* _PROBLEM REQUIREMENTS_:
Set down the data below once more, precisely as it reads.

[Stored records]
◇ ◇ ◇ ◇ ◇

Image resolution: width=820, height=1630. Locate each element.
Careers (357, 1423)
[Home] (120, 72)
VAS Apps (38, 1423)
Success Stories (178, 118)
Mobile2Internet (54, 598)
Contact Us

◇ ◇ ◇ ◇ ◇

* _SOLUTION FOR THIS TASK_:
Image resolution: width=820, height=1630. Locate each element.
Careers (357, 1423)
[Home] (120, 72)
VAS Apps (38, 1423)
Success Stories (178, 118)
Mobile2Internet (54, 598)
Contact Us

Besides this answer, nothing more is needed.